Is it even possible to do what I want to do with different vpn connections? And if so, what am I doing wrong? Hope this made sense/didn’t ramble…not sure how to explain it well :slight_smile:

you need to use pbr to exclude the ip of the 4th router from the first routers tunnel... (or something like that... assuming the clients are getting the right gateways downstream from the 4th router... you say it's a dumb ap so they typically don't run dhcp... which means they would be typically pointed towards the first router... where do clients get their gateway/dns from downstream from the 4th router? what are they set to?)


With a dumbAP you don't have any control over the traffic of the clients. Everything goes to the default gateway, which, in your case, is the 1st router. All traffic manipulations should be configured there.


Thanks for your help! Ok i added a policy to vpn policy routing, but it doesn’t seem to have made a difference…wondering if i configured it wrong? I’ve pasted below the config file for VPN PBR, the router i am trying to exclude is IP

config policy
	option name 'Plex Local Server'
	option interface 'wan'
	option src_port '32400'

config policy
	option name 'VPN Router'
	option src_addr ''
	option interface 'tun0'

config policy
	option name 'Plex Remote Servers'
	option interface 'wan'
	option dest_addr 'plex.tv my.plexapp.com'

config vpn-policy-routing 'config'
	option verbosity '2'
	option src_ipset '0'
	option ipv6_enabled '0'
	list supported_interface ''
	list ignored_interface 'vpnserver wgserver'
	option boot_timeout '30'
	option iptables_rule_option 'append'
	option iprule_enabled '0'
	option webui_chain_column '0'
	option webui_sorting '1'
	list webui_supported_protocol 'tcp'
	list webui_supported_protocol 'udp'
	list webui_supported_protocol 'tcp udp'
	list webui_supported_protocol 'icmp'
	list webui_supported_protocol 'all'
	option webui_enable_column '1'
	option dest_ipset '0'
	option webui_show_ignore_target '0'
	option enabled '1'
	option resolver_ipset 'dnsmasq.ipset'
	option webui_protocol_column '1'
	option strict_enforcement '1'

config include
	option path '/etc/vpn-policy-routing.netflix.user'
	option enabled '0'

config include
	option path '/etc/vpn-policy-routing.aws.user'
	option enabled '0'
1 Like

we will need to see a network map/diagram and be given a detailed explanation of what subnetworks and ip ranges are given to clients...

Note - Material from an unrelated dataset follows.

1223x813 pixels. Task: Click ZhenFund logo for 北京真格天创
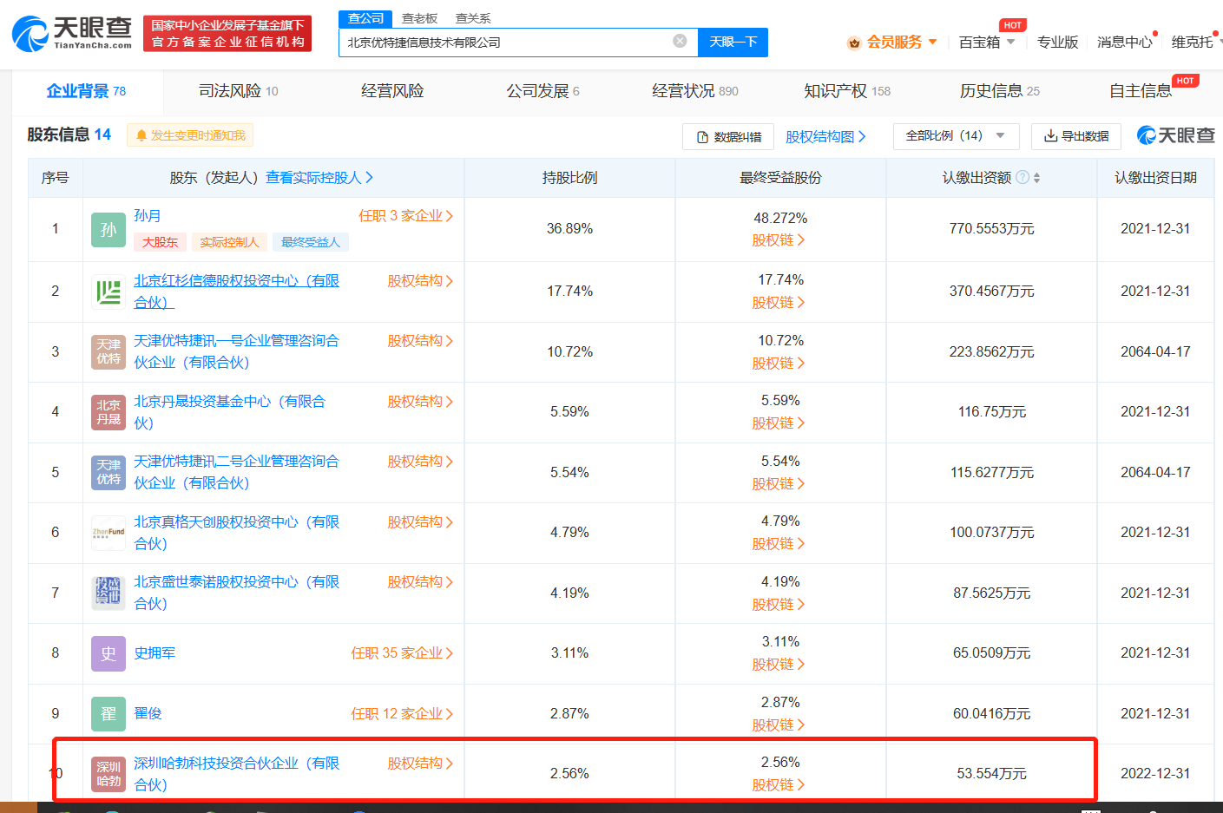108,533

Forgive the awful pencil drawing but this is the map of what I have right now…and what I want to do:

  • Router no 1 connected to modem to have a vpn in USA

  • access points 3 & 4 ( & 94) to have vpn in UK

1 Like

cheers... 1 subnet...

do you want the VPN(uk) for routerAP's 3 and 4 to;

  • be started at the edge (router1) or
  • from a separate client within the network? or on those clients themselves?

  • most people will initiate multiple vpns at the edge router
  • assuming it has enough horsepower, this is the most flexible option as you can change things from a central place

  • it's also possible to have the vpn's (uk) on those clients themselves or via a separate internal host... ( which is what I assumed you were trying to do when I read the top post )

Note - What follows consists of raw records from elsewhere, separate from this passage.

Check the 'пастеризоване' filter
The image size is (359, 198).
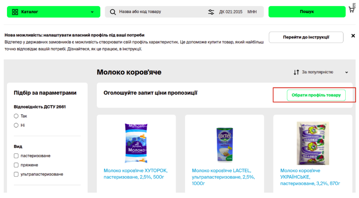pyautogui.click(x=16, y=156)
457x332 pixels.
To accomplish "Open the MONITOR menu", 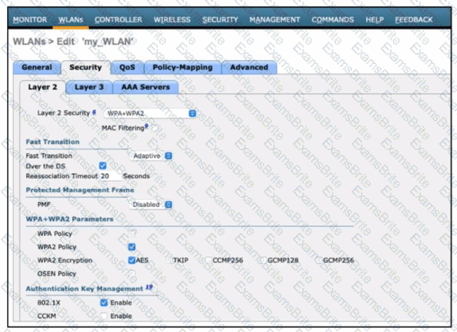I will [x=30, y=19].
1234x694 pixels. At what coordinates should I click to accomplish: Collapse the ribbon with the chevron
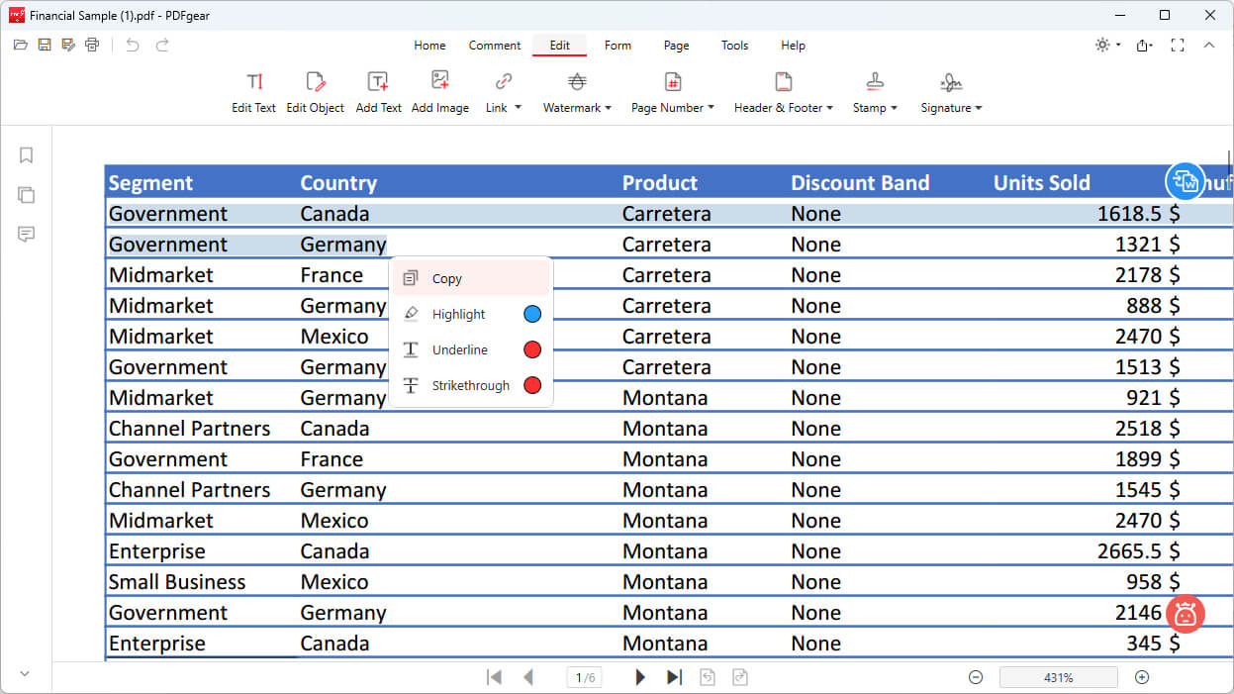(1208, 45)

Thanks so much for your help! So if possible I would like to start the UK VPN on Access point 3, but it’s also ok if I have to start it from the first router…access points 3 and 4 are in a different part of our building, so it would be nice to keep it separated a bit but no problem if it can only be done from router 1…as long as the router 1 and access point 2 can have a different VPN from access points 3 and 4…

You either have to use routed AP or use vlans to separate the traffic from each dumbAP back on the main router.